Todo es tan lollipop, tan azúcar, que me pone de los nervios. Pero todos querríamos vivir en esa fiesta ligera y melodramática que es Big boys (Filmin), básicamente porque el drama ya lo tenemos. Sólo nos falta la velocidad en los diálogos, esos pavos tan maravillosamente paletos y un poco de absurdo cuando las cosas se ponen demasiado intensas.
Paciencia. Es inevitable las ganas de cerrar el Ipad y, sobre todo, de ahorrarse las palomitas dulces al principio. Porque en esta serie británica, alabadísima por la crítica el último año y con seis nominaciones al BAFTA a sus espaldas, todo es de tono pastel, ritmo picado y con una voz en off que parece una metralleta. Lo tiene todo para triunfar en 2024, vamos: un pedazo de videoclip. Pero bajo las maneras aceleradas y ese filtro molón, tan instagrammer, hay algo más: todos tenemos padres que se asustan cuando suena el timbre.
Humor y ternura
Por chorradas así, la serie consigue atrapar poco a poco. A todos los personajes les darías un achuchón, a todos. Te los traerías a casa por Navidad –no sé si en vuestras familias pasa, pero yo necesito animar las cenas–. Pareces estar viendo un capítulo de Sex Education dirigido por Wes Anderson. Paciencia, de veras. De primeras, no parece una serie para todo el mundo.

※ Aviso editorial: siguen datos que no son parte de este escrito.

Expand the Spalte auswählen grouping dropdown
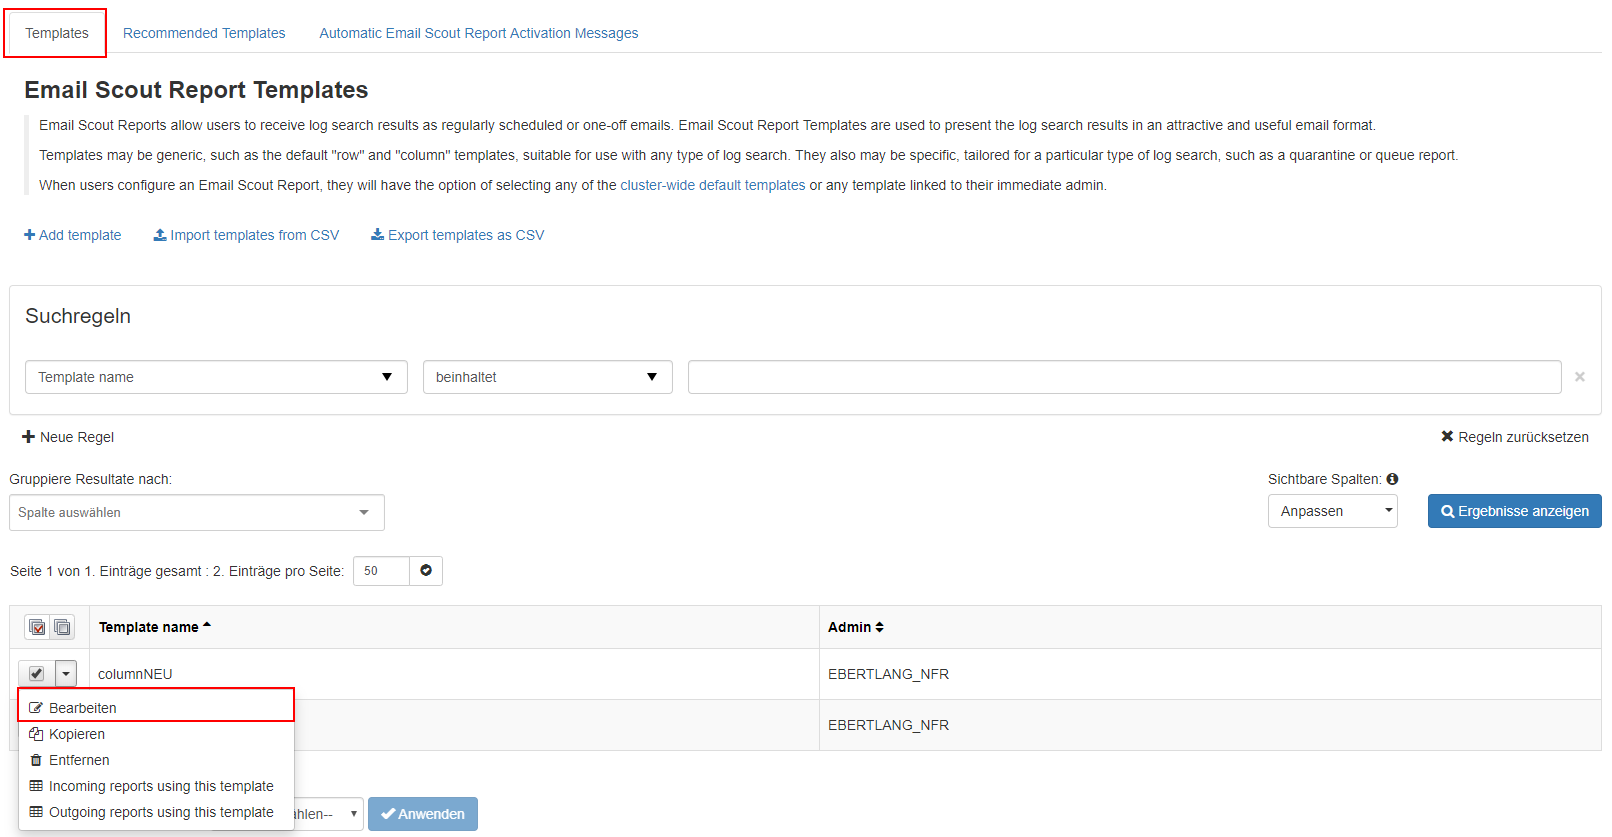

Esa distancia moderna que tanto le gusta tener en catálogo a Filmin. Tanto referente pop que empacha: Eric Cantona, Jimmy Carr… Esas músicas; el tecladito de Metronomy. El We Are Your Friends (Justice i Simian) o el A new error (Moderat) sonando. ¡Patrick Wolf! ¡Cuántos años, por Dios! Pero poco a poco, la ficción termina siendo una cose-generaciones. Desde el humor y la ternura.
Poco a poco, la ficción termina siendo una cose-generaciones. Desde el humor y la ternura
Es imposible no pillar cariño a los “Epi y Blas” del Campus: Jack (Dylan Llewellyn), un chico gay timidísimo que se enfrenta al primer año de universidad después de la muerte de su padre, y su compañero de habitación, Danny (Jonathan Pointing, Smothered), un machirulo unos cuantos años mayor que él, patoso con las chicas, pero que es más vulnerable que una taquilla de gimnasio. El texto conmueve porque detrás hay una autobiografía –perfectamente ficcionada y narrada– por el cómico Jack Rooke que, como el protagonista de la serie, perdió a su padre de joven. A medida que pasan los cortos capítulos, poco más de veinte minutos por episodio, todo suma capas de profundidad: Jack gana confianza y su roommate, el machito que intenta pasar por aliado y que no se empalma por los antidepresivos, acaba sacando a relucir sus problemas emocionales. Al principio todo parece una patochada. Una patochada de reel. Toca todos los temas de agenda: feminismos, diversidad sexual, vogging, drogas, pantallas, milenialismo. Con el suceder de los capítulos, las bromas y las escenas alocadas, acaban haciendo florecer mucho más: duelo, estigma, dolor, frustración.
Al principio todo parece una patochada. Una patochada de reel. Toca todos los temas de agenda: feminismos, diversidad sexual, vogging, drogas, pantallas, milenialismo. Con el suceder de los capítulos, las bromas y las escenas alocadas, acaban haciendo florecer mucho más: duelo, estigma, dolor, frustración
Big boys parece la tontería británica del año, inteligente pero ligera, digna heredera para los fanáticos de Derry girls, donde Dylan Llewellyn –por cierto– hace de amigo inglés de las chifladas chicas irlandesas, y no: educa y entretiene. Además, nos descubre conceptos divertidísimos, como los “barbas con patas”; esos señoros que van de sabelotodo y que no resultan más que un disfraz de pelo en la cara. Big boys es el lugar donde reír y aprender sobre lo absolutamente mediocres que somos todos y las ganas que tenemos de encajar. Sobre todo en nuestra primera juventud. Porque… qué jodido es dar el salto hacia la adultez. Así lo demuestra el primer envite de la serie. A partir del 28 de mayo, segunda temporada en Filmin.